__TASK GOAL__.
Below are records; give the number of their lines that contain "hamburger", and only that number.

===== DATA TO EXAMINE =====

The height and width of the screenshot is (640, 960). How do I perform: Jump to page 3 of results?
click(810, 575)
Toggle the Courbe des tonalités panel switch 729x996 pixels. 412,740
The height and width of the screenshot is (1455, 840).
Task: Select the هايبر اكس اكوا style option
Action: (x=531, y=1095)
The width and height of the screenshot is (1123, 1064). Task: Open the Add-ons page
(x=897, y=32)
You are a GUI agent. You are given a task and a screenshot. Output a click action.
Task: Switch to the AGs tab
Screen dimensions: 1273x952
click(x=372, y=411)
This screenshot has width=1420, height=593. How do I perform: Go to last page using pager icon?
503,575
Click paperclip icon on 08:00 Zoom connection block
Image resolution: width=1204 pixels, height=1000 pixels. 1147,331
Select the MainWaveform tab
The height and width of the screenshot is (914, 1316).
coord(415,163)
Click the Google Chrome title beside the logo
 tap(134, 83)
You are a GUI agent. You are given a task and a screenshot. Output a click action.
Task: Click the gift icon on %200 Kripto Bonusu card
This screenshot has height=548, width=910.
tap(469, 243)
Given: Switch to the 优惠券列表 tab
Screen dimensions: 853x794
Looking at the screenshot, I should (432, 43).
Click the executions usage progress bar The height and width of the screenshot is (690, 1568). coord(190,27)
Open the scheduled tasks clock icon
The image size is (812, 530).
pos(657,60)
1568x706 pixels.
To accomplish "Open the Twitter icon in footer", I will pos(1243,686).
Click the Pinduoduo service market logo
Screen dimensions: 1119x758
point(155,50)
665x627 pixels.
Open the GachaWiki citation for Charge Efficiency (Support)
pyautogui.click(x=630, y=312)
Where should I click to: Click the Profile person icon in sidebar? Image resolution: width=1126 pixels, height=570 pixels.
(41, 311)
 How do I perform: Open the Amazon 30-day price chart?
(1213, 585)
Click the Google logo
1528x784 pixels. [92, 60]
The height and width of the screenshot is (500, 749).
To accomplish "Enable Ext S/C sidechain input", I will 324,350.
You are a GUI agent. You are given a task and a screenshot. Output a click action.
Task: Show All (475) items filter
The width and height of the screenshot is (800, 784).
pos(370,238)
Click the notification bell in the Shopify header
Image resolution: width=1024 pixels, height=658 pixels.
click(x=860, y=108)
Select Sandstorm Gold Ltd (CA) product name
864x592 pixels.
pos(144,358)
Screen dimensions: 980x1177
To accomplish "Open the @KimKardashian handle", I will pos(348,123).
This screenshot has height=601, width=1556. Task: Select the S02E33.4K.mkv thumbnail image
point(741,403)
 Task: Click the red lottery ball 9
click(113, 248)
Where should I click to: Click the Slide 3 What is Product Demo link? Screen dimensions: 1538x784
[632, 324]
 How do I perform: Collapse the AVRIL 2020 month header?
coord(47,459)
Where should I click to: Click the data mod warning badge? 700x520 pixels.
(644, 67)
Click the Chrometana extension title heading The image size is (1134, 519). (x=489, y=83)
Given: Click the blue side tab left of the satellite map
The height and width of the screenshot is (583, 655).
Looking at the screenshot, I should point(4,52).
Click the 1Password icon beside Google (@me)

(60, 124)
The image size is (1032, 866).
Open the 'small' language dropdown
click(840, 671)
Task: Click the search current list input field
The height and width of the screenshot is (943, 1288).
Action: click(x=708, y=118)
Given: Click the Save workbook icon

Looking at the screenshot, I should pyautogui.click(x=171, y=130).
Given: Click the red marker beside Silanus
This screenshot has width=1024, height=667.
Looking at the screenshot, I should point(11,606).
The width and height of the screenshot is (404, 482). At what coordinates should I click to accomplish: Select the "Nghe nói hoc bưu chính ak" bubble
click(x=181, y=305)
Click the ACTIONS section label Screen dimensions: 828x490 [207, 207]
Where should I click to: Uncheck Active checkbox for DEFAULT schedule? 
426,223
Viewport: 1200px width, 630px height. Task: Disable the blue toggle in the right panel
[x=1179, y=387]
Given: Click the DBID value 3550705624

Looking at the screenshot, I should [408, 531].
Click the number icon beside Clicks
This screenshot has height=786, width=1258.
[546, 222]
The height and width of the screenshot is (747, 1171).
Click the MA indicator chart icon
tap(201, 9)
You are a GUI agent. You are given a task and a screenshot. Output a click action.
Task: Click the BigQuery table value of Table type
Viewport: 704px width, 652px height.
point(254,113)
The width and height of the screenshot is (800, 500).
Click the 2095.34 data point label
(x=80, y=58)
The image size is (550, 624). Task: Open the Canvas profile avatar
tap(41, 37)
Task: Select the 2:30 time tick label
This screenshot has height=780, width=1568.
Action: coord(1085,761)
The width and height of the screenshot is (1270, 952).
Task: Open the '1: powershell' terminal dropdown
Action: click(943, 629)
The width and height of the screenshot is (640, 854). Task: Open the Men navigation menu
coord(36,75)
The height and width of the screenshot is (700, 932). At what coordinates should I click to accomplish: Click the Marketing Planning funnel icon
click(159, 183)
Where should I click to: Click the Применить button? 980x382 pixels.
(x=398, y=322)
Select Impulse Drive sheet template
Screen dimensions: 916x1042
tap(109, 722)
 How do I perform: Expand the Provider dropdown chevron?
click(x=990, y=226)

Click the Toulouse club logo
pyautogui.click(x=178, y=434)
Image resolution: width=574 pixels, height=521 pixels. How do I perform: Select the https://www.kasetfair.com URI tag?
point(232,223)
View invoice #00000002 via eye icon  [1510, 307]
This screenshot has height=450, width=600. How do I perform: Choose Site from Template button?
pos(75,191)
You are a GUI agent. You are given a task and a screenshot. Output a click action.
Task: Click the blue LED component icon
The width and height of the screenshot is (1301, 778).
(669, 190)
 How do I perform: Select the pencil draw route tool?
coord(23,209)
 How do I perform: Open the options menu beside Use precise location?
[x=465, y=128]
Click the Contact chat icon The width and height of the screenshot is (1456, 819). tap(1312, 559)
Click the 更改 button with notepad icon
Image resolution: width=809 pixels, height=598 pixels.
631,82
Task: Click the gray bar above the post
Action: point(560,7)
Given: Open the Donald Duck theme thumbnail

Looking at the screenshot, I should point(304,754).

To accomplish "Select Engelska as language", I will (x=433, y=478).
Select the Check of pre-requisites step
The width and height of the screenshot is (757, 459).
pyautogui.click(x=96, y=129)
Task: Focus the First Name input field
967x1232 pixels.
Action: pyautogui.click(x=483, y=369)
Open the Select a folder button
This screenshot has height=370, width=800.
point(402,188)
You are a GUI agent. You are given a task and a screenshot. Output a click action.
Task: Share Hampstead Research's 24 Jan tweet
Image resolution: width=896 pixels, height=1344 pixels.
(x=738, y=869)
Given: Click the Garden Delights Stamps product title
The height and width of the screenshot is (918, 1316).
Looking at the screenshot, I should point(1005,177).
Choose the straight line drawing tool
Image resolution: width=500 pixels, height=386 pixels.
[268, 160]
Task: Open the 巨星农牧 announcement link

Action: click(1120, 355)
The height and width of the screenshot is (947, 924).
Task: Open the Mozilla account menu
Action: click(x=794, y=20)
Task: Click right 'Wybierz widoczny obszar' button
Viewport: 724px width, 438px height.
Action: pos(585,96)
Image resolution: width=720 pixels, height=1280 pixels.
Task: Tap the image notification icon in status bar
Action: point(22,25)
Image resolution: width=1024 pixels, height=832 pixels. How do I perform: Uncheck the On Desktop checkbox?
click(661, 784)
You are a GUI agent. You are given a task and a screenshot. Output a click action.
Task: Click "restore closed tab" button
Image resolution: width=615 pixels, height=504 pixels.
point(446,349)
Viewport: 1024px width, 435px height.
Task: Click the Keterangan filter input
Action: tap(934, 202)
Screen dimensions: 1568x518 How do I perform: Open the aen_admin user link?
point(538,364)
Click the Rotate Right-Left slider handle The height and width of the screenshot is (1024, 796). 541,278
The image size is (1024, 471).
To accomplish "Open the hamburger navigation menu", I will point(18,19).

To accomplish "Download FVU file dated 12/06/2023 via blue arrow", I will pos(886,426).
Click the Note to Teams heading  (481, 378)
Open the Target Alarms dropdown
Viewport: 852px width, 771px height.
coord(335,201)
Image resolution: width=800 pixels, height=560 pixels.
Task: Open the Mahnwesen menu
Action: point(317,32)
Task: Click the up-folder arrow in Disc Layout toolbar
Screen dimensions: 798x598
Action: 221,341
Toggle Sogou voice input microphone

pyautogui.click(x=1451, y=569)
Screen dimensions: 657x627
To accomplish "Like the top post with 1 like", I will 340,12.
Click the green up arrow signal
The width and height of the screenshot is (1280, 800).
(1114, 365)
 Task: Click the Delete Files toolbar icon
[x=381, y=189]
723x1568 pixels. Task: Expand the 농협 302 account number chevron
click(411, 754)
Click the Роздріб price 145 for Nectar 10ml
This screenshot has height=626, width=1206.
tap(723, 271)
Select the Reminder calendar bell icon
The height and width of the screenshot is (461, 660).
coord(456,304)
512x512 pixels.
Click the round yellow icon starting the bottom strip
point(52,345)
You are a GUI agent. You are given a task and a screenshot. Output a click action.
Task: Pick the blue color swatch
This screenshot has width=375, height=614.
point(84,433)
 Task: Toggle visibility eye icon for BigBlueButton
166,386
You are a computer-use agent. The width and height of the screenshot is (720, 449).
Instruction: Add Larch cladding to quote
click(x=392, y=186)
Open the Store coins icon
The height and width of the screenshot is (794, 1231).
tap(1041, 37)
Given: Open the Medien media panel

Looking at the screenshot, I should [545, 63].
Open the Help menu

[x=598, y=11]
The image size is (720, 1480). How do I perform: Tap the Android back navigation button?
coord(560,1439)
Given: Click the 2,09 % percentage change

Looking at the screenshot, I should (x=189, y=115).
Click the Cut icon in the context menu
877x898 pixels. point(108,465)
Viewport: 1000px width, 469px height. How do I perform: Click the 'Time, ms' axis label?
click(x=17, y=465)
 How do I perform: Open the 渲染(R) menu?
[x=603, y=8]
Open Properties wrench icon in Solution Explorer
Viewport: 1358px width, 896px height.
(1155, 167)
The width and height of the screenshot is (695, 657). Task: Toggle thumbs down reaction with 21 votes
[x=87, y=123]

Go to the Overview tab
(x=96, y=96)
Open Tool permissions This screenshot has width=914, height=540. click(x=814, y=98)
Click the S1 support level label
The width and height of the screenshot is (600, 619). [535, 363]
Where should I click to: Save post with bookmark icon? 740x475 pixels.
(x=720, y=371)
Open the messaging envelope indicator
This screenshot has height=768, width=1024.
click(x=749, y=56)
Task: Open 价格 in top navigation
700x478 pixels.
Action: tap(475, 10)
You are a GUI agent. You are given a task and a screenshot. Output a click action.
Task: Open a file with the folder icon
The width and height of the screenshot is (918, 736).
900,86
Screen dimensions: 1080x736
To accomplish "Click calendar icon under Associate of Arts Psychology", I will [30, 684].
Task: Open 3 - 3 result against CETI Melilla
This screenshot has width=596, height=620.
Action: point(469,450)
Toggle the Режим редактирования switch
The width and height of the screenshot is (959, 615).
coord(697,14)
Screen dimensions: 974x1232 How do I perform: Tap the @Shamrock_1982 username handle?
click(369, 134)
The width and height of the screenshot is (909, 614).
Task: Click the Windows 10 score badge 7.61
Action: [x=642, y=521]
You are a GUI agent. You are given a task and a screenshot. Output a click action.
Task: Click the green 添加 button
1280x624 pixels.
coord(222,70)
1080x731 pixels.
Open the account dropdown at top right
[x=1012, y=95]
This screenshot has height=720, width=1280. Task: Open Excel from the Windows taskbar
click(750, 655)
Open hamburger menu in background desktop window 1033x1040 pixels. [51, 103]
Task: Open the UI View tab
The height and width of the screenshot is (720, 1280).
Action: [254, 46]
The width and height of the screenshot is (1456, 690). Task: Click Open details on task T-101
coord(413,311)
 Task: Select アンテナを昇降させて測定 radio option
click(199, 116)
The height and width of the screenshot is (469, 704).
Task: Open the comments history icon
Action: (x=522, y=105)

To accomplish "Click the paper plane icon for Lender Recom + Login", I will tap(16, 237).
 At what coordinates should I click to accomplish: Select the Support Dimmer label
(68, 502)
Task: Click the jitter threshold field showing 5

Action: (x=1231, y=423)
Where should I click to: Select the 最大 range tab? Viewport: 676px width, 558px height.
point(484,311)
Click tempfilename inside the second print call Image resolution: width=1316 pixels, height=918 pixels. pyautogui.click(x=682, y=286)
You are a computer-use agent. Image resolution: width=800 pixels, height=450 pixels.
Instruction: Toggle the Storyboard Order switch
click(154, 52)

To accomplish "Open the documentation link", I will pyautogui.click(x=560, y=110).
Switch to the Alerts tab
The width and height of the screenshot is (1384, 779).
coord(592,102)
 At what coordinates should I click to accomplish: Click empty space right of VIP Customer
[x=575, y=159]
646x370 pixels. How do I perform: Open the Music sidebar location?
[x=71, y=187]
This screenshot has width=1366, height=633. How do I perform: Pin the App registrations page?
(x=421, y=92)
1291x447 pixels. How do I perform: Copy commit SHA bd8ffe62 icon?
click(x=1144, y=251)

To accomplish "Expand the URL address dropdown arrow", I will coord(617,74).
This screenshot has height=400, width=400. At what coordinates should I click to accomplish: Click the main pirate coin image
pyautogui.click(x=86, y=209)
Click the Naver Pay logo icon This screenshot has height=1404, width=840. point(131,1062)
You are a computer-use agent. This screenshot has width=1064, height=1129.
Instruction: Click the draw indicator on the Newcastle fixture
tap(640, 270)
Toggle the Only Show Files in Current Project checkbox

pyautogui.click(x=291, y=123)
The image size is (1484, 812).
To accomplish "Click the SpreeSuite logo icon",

=====

__ANSWER TO THIS EXERCISE__.
2